* [Listed records]
= = =
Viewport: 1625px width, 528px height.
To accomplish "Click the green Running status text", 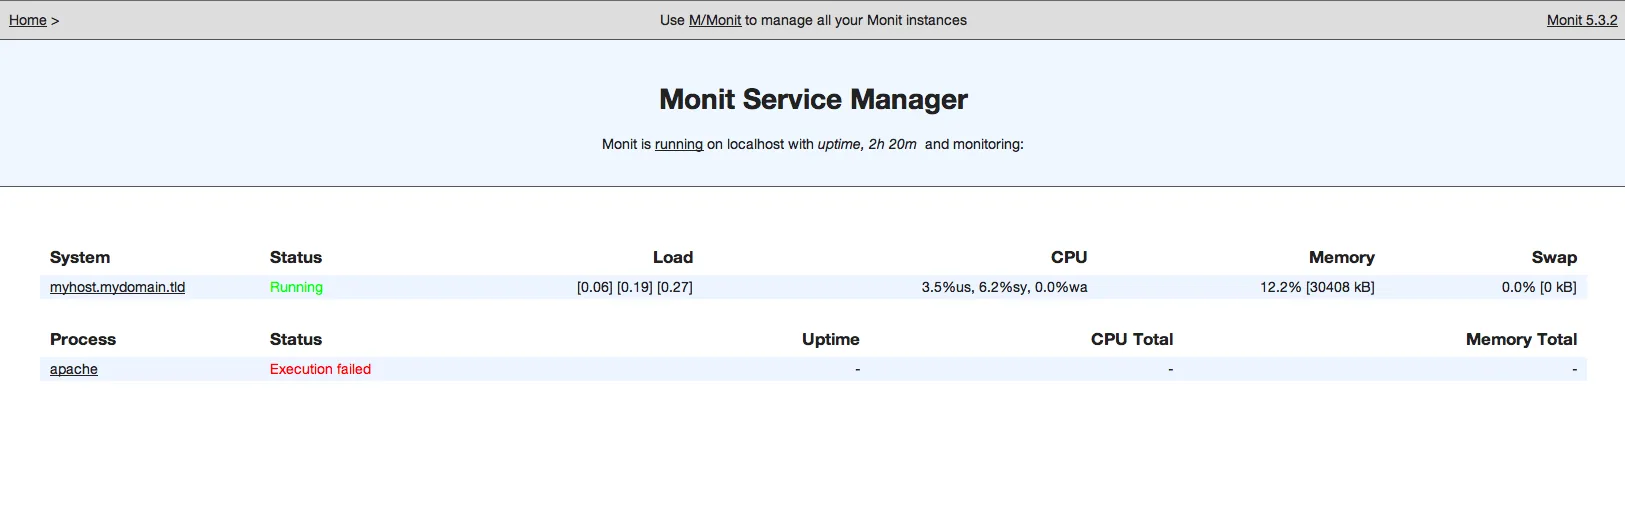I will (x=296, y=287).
= = =
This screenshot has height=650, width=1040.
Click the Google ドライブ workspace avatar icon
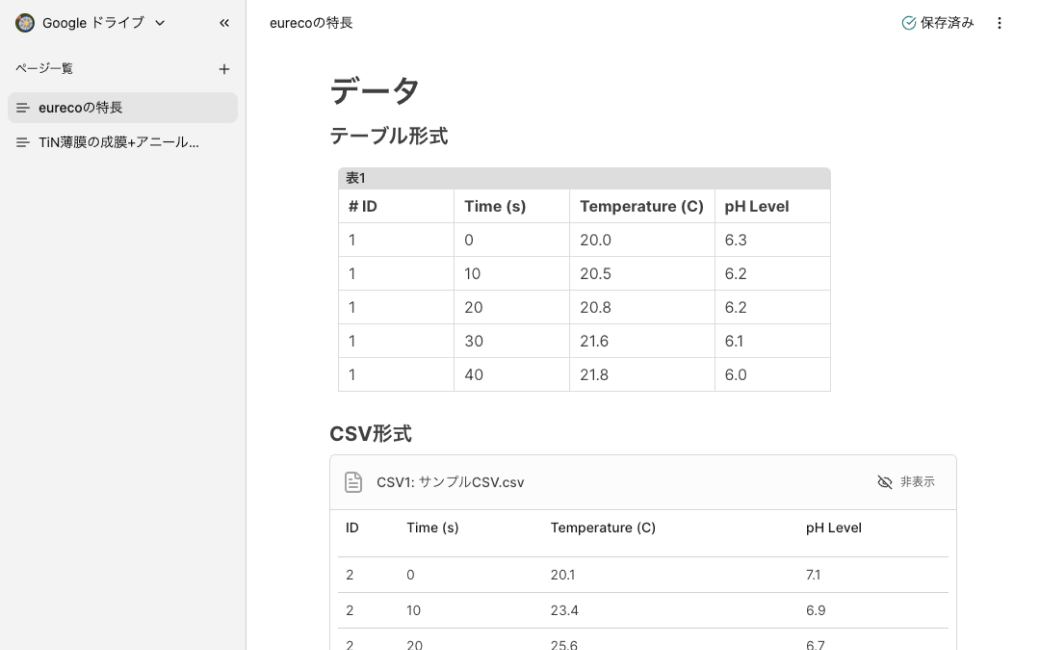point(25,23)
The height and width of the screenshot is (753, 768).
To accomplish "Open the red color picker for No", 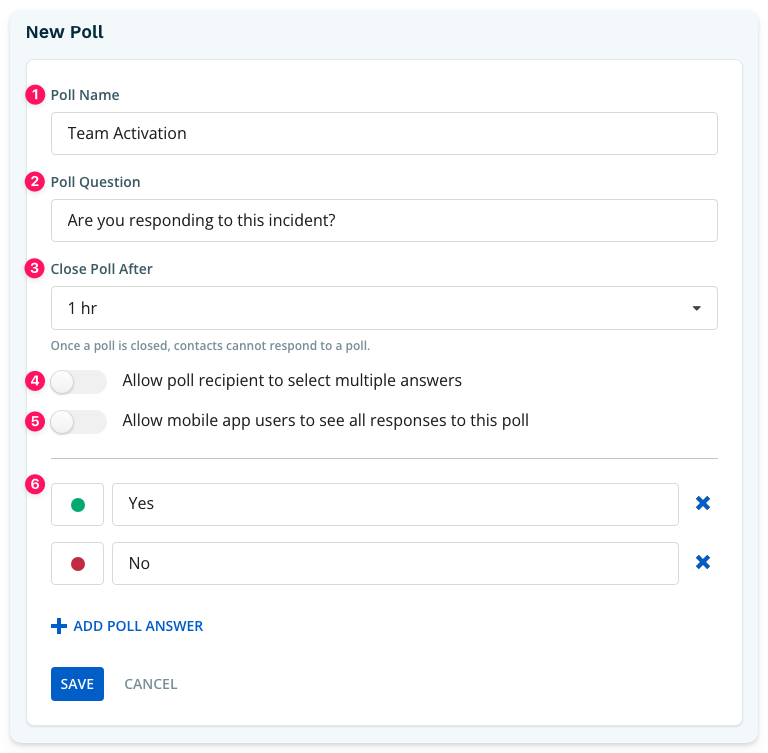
= = =
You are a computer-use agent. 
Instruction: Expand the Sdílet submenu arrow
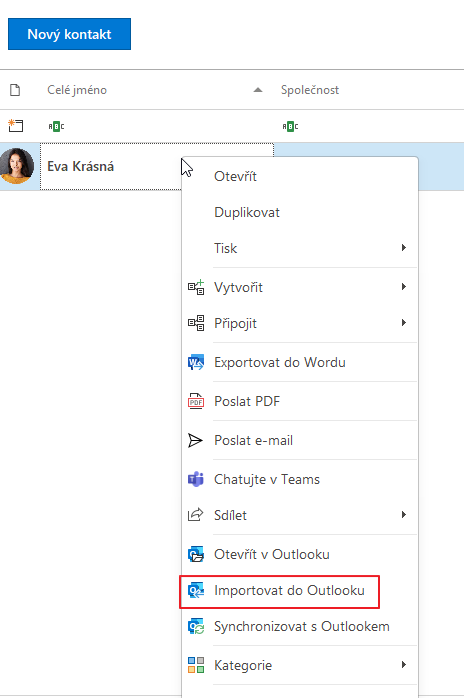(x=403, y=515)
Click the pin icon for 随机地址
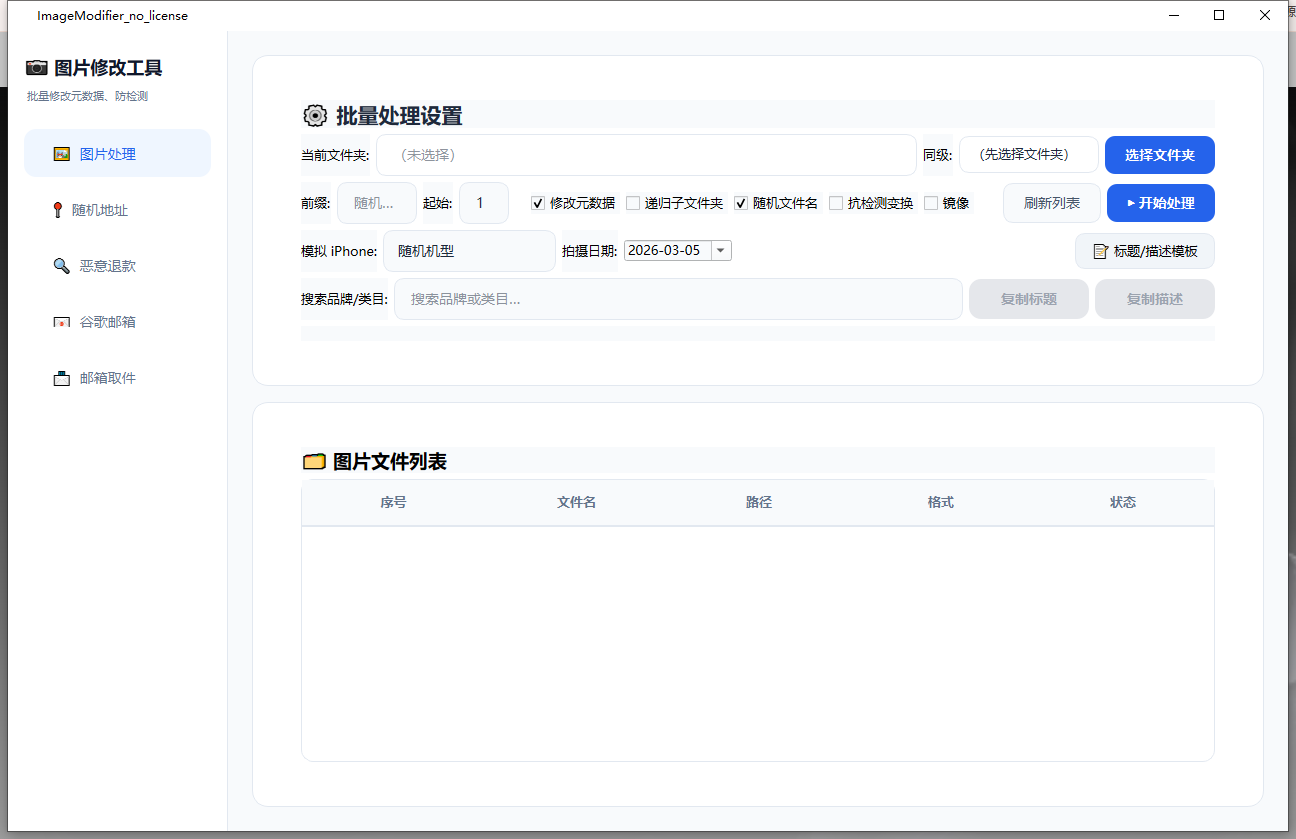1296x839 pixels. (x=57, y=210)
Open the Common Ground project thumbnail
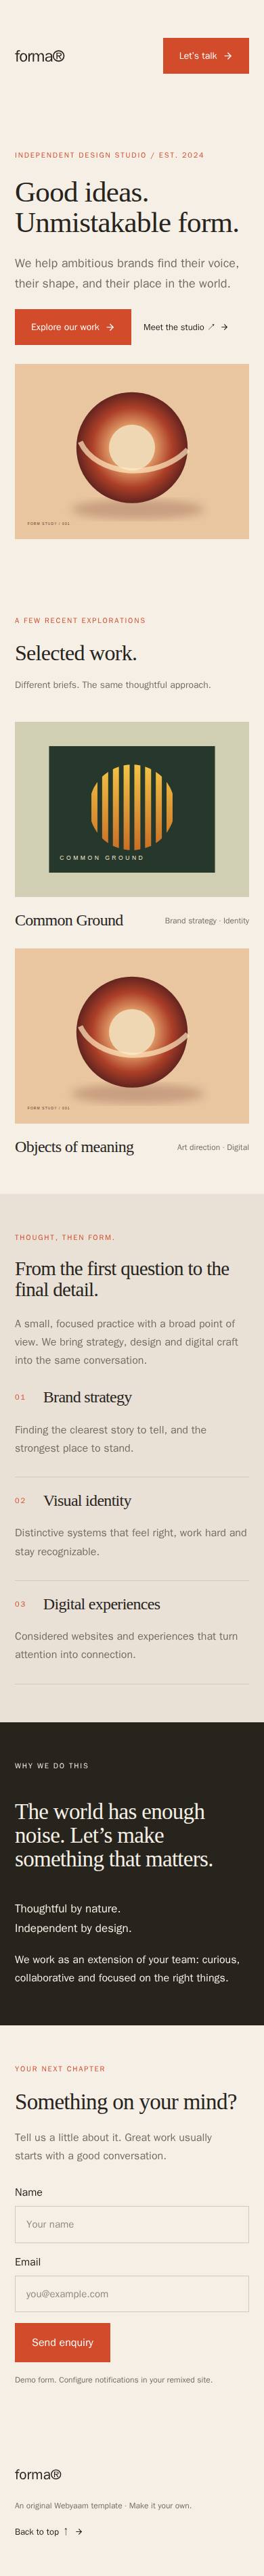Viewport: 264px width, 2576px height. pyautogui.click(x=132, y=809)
= = =
* [Exercise description] Within the entries above, give again exactly the lines starting at the one that contains "The height and" and ending at the one that contains "the red color", leaving out the pictures.

* [Task output]
The height and width of the screenshot is (753, 768).
To accomplish "Open the red color picker for No", 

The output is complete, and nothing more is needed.